::: Material shown
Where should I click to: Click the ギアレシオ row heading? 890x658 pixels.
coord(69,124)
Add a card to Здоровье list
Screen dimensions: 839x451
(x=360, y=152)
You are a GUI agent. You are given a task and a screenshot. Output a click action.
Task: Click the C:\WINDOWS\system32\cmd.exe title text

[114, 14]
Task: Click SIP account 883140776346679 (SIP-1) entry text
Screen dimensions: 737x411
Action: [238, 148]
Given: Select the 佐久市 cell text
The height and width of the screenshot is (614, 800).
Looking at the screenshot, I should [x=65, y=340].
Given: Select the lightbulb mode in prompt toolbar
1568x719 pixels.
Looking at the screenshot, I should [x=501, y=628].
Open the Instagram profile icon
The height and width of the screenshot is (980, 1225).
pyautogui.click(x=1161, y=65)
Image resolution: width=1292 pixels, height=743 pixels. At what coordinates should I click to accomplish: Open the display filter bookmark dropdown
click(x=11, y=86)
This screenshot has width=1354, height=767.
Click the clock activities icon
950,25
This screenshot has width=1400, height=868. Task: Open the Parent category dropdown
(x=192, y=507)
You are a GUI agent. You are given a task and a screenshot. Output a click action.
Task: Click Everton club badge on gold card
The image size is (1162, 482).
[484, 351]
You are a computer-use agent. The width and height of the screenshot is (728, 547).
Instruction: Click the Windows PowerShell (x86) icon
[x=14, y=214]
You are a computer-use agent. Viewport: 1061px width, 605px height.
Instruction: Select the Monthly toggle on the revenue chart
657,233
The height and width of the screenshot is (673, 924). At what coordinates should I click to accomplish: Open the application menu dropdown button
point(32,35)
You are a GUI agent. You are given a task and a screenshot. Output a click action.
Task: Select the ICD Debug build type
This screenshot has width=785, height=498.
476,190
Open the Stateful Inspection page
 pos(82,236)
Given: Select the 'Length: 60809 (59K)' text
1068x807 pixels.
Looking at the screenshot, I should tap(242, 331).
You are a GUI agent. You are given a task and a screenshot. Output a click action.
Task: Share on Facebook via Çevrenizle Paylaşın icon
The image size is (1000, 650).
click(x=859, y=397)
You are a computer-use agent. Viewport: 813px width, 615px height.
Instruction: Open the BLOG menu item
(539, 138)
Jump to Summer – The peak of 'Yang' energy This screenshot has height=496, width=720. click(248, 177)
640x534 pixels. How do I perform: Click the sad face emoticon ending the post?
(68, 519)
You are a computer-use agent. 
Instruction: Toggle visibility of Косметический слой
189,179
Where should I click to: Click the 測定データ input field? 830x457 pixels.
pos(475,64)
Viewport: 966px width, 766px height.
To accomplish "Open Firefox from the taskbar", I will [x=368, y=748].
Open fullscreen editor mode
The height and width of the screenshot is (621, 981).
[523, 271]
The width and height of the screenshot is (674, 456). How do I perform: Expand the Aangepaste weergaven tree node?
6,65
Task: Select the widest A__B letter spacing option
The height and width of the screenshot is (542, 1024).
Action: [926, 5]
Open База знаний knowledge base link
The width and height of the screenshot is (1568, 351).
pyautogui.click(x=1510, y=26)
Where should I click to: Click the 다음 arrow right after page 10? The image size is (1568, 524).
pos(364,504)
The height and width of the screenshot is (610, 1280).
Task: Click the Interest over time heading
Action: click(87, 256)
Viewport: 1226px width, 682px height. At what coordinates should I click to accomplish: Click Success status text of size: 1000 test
::::::
Transcribe the entries above exactly.

Where should I click to: Click the ギアレシオ row heading? 890x658 pixels.
coord(69,124)
Add a card to Здоровье list
Screen dimensions: 839x451
(x=360, y=152)
You are a GUI agent. You are given a task and a screenshot. Output a click action.
Task: Click the C:\WINDOWS\system32\cmd.exe title text

[114, 14]
Task: Click SIP account 883140776346679 (SIP-1) entry text
Screen dimensions: 737x411
Action: [238, 148]
Given: Select the 佐久市 cell text
The height and width of the screenshot is (614, 800).
Looking at the screenshot, I should [x=65, y=340].
Given: Select the lightbulb mode in prompt toolbar
1568x719 pixels.
Looking at the screenshot, I should [x=501, y=628].
Open the Instagram profile icon
The height and width of the screenshot is (980, 1225).
pyautogui.click(x=1161, y=65)
Image resolution: width=1292 pixels, height=743 pixels. At what coordinates should I click to accomplish: Open the display filter bookmark dropdown
click(x=11, y=86)
This screenshot has width=1354, height=767.
Click the clock activities icon
950,25
This screenshot has width=1400, height=868. Task: Open the Parent category dropdown
(x=192, y=507)
You are a GUI agent. You are given a task and a screenshot. Output a click action.
Task: Click Everton club badge on gold card
The image size is (1162, 482).
[484, 351]
You are a computer-use agent. The width and height of the screenshot is (728, 547).
Instruction: Click the Windows PowerShell (x86) icon
[x=14, y=214]
You are a computer-use agent. Viewport: 1061px width, 605px height.
Instruction: Select the Monthly toggle on the revenue chart
657,233
The height and width of the screenshot is (673, 924). At what coordinates should I click to accomplish: Open the application menu dropdown button
point(32,35)
You are a GUI agent. You are given a task and a screenshot. Output a click action.
Task: Select the ICD Debug build type
This screenshot has width=785, height=498.
476,190
Open the Stateful Inspection page
 pos(82,236)
Given: Select the 'Length: 60809 (59K)' text
1068x807 pixels.
Looking at the screenshot, I should tap(242, 331).
You are a GUI agent. You are given a task and a screenshot. Output a click action.
Task: Share on Facebook via Çevrenizle Paylaşın icon
The image size is (1000, 650).
click(x=859, y=397)
You are a computer-use agent. Viewport: 813px width, 615px height.
Instruction: Open the BLOG menu item
(539, 138)
Jump to Summer – The peak of 'Yang' energy This screenshot has height=496, width=720. click(248, 177)
640x534 pixels. How do I perform: Click the sad face emoticon ending the post?
(68, 519)
You are a computer-use agent. 
Instruction: Toggle visibility of Косметический слой
189,179
Where should I click to: Click the 測定データ input field? 830x457 pixels.
pos(475,64)
Viewport: 966px width, 766px height.
To accomplish "Open Firefox from the taskbar", I will [x=368, y=748].
Open fullscreen editor mode
The height and width of the screenshot is (621, 981).
[523, 271]
The width and height of the screenshot is (674, 456). How do I perform: Expand the Aangepaste weergaven tree node?
6,65
Task: Select the widest A__B letter spacing option
The height and width of the screenshot is (542, 1024).
Action: [926, 5]
Open База знаний knowledge base link
The width and height of the screenshot is (1568, 351).
pyautogui.click(x=1510, y=26)
Where should I click to: Click the 다음 arrow right after page 10? The image size is (1568, 524).
pos(364,504)
The height and width of the screenshot is (610, 1280).
Task: Click the Interest over time heading
Action: click(87, 256)
Viewport: 1226px width, 682px height. At what coordinates should I click to accomplish: Click Success status text of size: 1000 test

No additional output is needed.